2011 Jacques Barzun Prize

2011 award presented in November 2012

Barbara Ann Naddeo

The American Philosophical Society awarded the Jacques Barzun Prize for the best book in cultural history published in 2011 to Professor Barbara Ann Naddeo in recognition of her book Vico and Naples – The Urban Origins of Modern Social Theory. The award was presented by Keith Thomson, Executive Officer of the Society.

Barbara Ann Naddeo is currently an Associate Professor of History and Director of the Master’s Degree Program in History at the City College of New York and The Graduate Center. She specializes in the intellectual and cultural history of early modern Europe, especially Italy. In particular, she is interested in the advent of the metropolis and its significance for the social sciences in the seventeenth and eighteenth centuries.
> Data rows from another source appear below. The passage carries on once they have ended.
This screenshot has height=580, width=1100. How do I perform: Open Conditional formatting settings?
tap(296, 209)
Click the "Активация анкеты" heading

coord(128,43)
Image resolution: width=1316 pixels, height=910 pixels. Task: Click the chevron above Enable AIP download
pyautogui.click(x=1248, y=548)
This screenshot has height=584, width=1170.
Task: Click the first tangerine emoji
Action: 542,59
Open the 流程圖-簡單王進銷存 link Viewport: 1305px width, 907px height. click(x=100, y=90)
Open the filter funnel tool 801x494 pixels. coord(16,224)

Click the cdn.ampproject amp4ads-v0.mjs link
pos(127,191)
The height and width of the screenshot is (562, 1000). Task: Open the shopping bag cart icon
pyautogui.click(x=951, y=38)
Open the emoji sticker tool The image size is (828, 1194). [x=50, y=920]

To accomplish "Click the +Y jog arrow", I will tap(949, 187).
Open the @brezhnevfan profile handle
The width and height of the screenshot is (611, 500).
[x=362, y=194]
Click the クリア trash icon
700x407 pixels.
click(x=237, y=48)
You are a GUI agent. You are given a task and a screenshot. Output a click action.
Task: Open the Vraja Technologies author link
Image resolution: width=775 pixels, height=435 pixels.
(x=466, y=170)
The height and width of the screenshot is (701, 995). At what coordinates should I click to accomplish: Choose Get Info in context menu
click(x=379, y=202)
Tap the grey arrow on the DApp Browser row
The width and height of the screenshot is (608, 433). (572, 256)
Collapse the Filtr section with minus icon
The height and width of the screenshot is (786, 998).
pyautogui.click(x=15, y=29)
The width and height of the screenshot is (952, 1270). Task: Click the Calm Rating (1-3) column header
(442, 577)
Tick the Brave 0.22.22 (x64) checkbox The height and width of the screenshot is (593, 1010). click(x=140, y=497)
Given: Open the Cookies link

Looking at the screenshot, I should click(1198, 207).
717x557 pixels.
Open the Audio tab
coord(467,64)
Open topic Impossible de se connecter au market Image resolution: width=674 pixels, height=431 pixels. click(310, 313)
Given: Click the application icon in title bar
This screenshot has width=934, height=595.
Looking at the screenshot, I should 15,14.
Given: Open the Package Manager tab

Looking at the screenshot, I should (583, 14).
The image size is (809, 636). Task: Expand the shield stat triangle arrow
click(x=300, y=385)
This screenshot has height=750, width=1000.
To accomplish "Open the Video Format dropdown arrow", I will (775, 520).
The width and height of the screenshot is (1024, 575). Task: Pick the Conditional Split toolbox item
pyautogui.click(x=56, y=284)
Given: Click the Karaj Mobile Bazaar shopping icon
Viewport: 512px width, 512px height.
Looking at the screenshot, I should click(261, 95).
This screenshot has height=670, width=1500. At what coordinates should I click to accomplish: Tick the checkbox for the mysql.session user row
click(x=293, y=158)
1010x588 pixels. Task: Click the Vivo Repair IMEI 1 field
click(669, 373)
Vico and Naples is an intellectual portrait of the Neapolitan philosopher Giambattista Vico (1668-1744) that reveals the politics and motivations of one of Europe’s first scientists of society. According to the commonplaces of the literature on the Neapolitan, Vico was a solitary figure who, at a remove from the political life of his larger community, steeped himself in the recondite debates of classical scholarship to produce his magnum opus, the New Science. Naddeo shows, however, that at the outset of his career Vico was deeply engaged in the often-tumultuous life of his great city and that his experiences of civic crises shaped his inquiry into the origins and development of human society.

Barbara Ann Naddeo’s fine study of Vico’s social ideas, unlike virtually all other works, concentrates not just on speculation about his formal ideas but on the cultural context, showing that his book, New Science, moves beyond his earliest work by establishing that his social theories “constitute a discrete field of knowledge” that expands the western intellectual tradition.

The Barzun Prize selection committee consisted of Donald R. Kelley (chair), James Westfall Thompson Professor of History Emeritus, Rutgers University; Glen W. Bowersock, Professor Emeritus of Ancient History, Institute for Advanced Study; and Michael Wood, Charles Barnwell Straut Professor of English, Princeton University.